Выдающийся итальянский актер Эрнесто Росси сказал: «Беда в том, что как играть Ромео познаешь в семьдесят, а играть надо его в семнадцать». Теперь, проработав столько лет в театре, я сам познал эту бесспорную, но горькую и, на мой взгляд, несправедливую истину.
Попутно замечу, что с превеликой осторожностью надо относиться не только к шекспировским ролям. Вспоминаются годы создания (это уже наша эпоха) в литературе, на сцене и в кино так называемой Ленинианы – к столетнему юбилею Ленина. Был спущен приказ, чтобы в каждом театре шел спектакль с Лениным. В каждом! А их было 365. И вот в каждом театре какой-нибудь актер, ростом не выше 172 см, приклеивал усы и бородку, лысину, засовывал руку за жилет или в карман, другую протягивал вперед и картавым голосом к чему-то призывал…
Михаил Ульянов с женой и дочерью Леной
Кинорежиссер С. А. Герасимов заметил по этому поводу: «Спроси у любого главного режиссера театра: есть ли у него актер на роль Чацкого, Гамлета, Отелло? Редко кто скажет, что есть.

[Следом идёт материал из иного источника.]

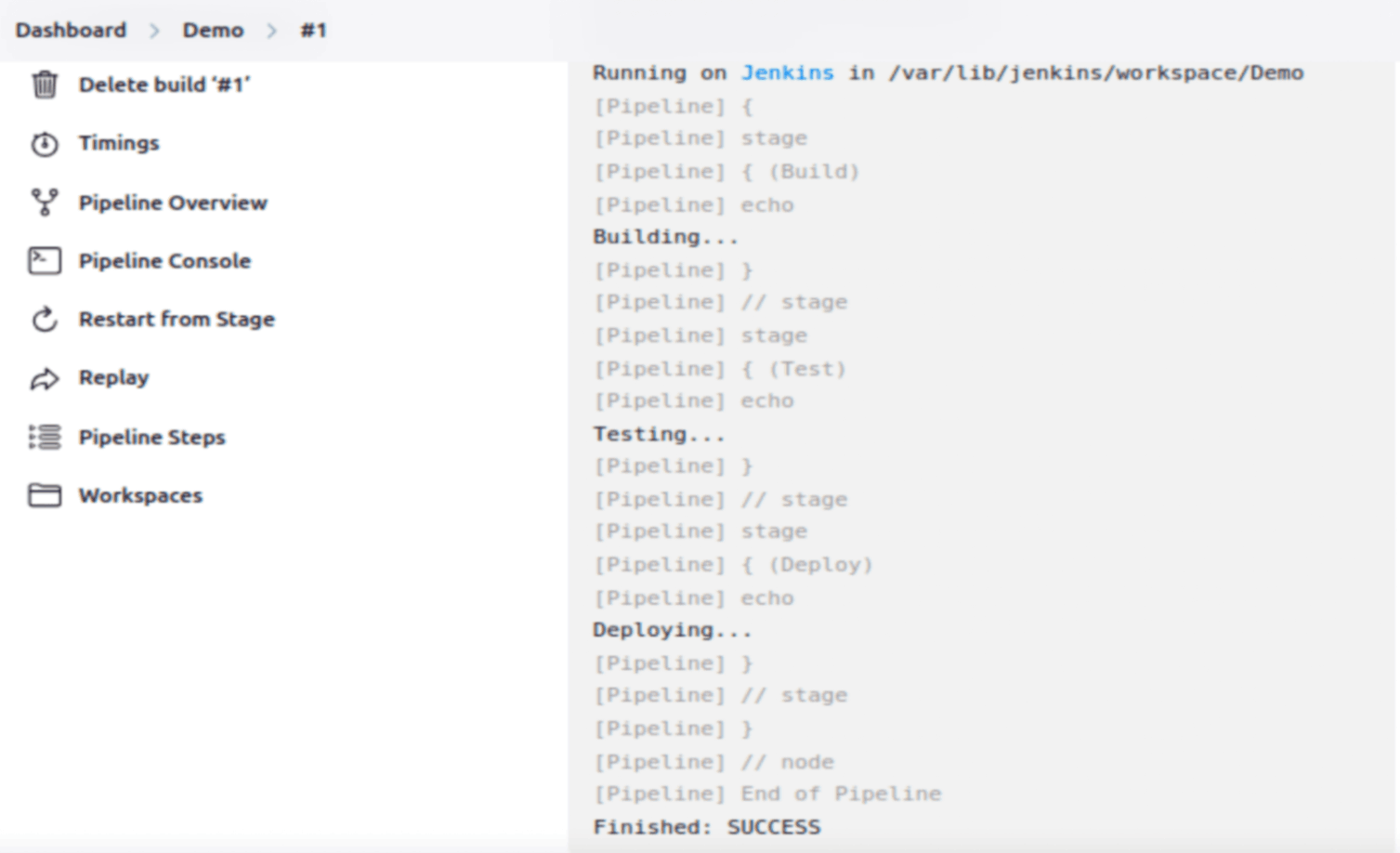Click the Pipeline Overview branch icon
Viewport: 1400px width, 853px height.
point(45,203)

А вот почему-то на роль Ленина в любом театре актер найдется». В самом деле, получалось, что Ленин – это такая обыкновенная и однозначная фигура, что по сравнению с Чацким никаких проблем не представляет.
Сейчас, кажется, все идет к тому, что и Чацкий, и Гамлет, и Отелло, и Ромео, и другие роли классического репертуара тоже никакой проблемы собой не представляют. Откровенно говоря, я рад этому и всячески эту творческую смелость приветствую. Но все-таки…

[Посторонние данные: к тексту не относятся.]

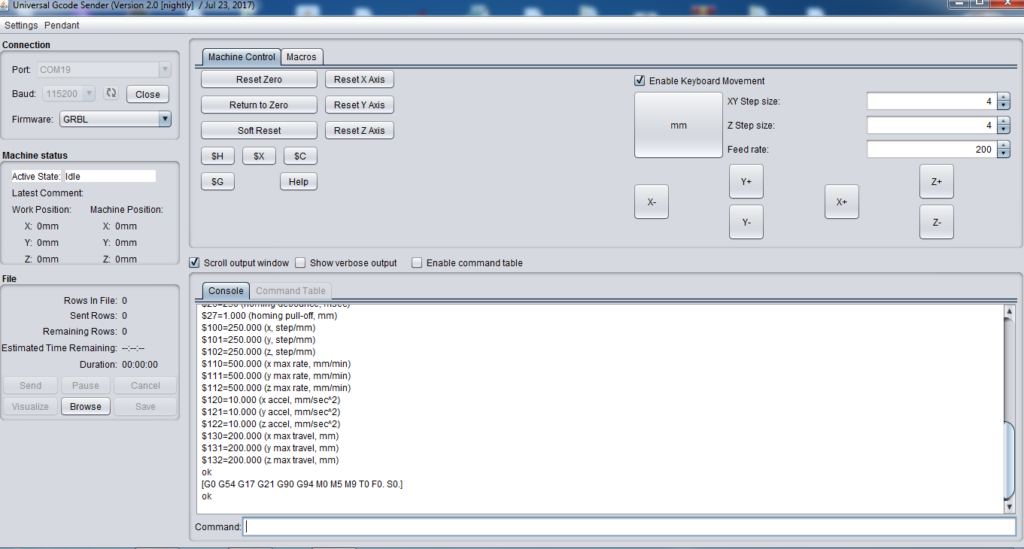Viewport: 1024px width, 549px height.
Task: Click the Soft Reset button
Action: (x=259, y=131)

Обращусь к двум московским «Гамлетам» – Петера Штайна и Роберта Стуруа.
Пьеса написана в 1601 году, а сегодня на дворе 1999-й. За эти 400 лет Гамлет сыгран в сотнях театрах бесконечным числом великих актеров, и у каждого было свое видение этого образа, каждый привносил в него что-то свое, искал в шекспировском творении ответы на свои вопросы. Этому нет и не будет конца – безгранично познание мира через искусство театра.
Но в любую эпоху перед создателями спектакля стояла и стоит сложная задача – найти такое решение, чтобы он был и современен, и классичен, и вызывал интерес зрителей.

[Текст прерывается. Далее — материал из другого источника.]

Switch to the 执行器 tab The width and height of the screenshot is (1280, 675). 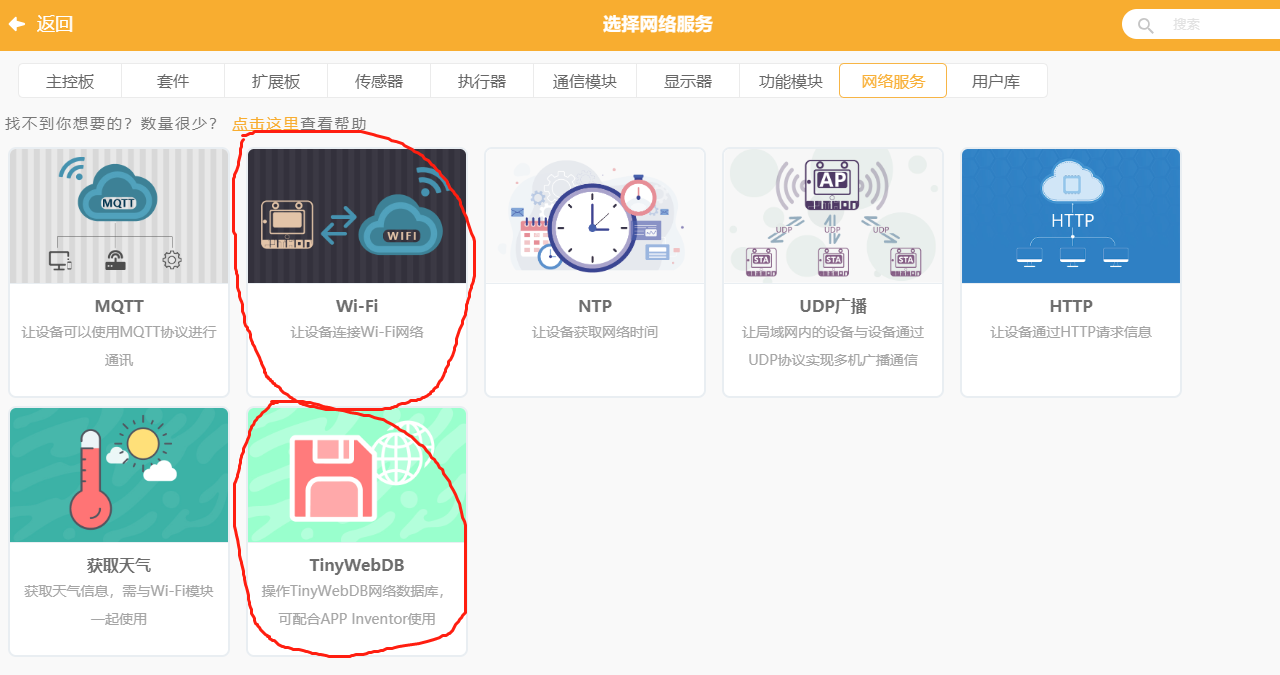[x=482, y=80]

«Гамлет» Петера Штайна, по моему мнению, конкретен, рассудочен и сух, и от этого с трудом усваивается. Я, честно говоря, не понял, о чем он. А мне надо понять о чем, понять, какую мысль он несет мне сегодняшнему. Я же только увидел четкие, графические, букварские мизансцены. Этот «Гамлет» не волнует. Он существует вне моих болей, бед, раздумий. Он не проникает в мой мир и не ведет меня в какой-то другой.
Спектакль Стуруа – живой. В нем есть движение, вспышки протуберанцев, в нем ощущается работа души, не только мысли.
Р. Стуруа – грузинский режиссер, глубоко национальный и в то же время абсолютно свободный от национальной ограниченности. Это художник с мировым именем. Национальное начало придает его стилю неповторимое своеобразие, множит краски его творческой палитры.
Гамлет-Райкин меня не пленил. Константин Райкин – хороший актер, но это не его роль. Режиссерскую работу Стуруа я принимаю, как говорится, на все сто. А спорные моменты, к примеру, появляющуюся на сцене тачку с углем, склонен отнести к тому самому «чем будем удивлять», так как тачка эта не стоит поперек мысли, которую вложил режиссер в спектакль.
Роберта Стуруа я поставил бы в ряд наших лучших режиссеров – Любимова, Захарова, Фоменко, Додина… Их не так много, и это естественно. И то, что они очень разные, тоже естественно.
…У кого-то из великих есть замечательное высказывание о различии ораторского искусства Цицерона и Демосфена.
Когда речь произносил Марк Туллий Цицерон, римский сенат охватывал восторг: «Боже, как он говорит!»
Когда речь перед греками держал Демосфен, афиняне кричали: «Война Филиппу Македонскому!»
То же можно сказать о различии в искусстве режиссуры.
Искусство многолико – и этим оно интересно. Искусство безгранично – и этим оно прекрасно. Искусство всезнающе – и этим оно замечательно.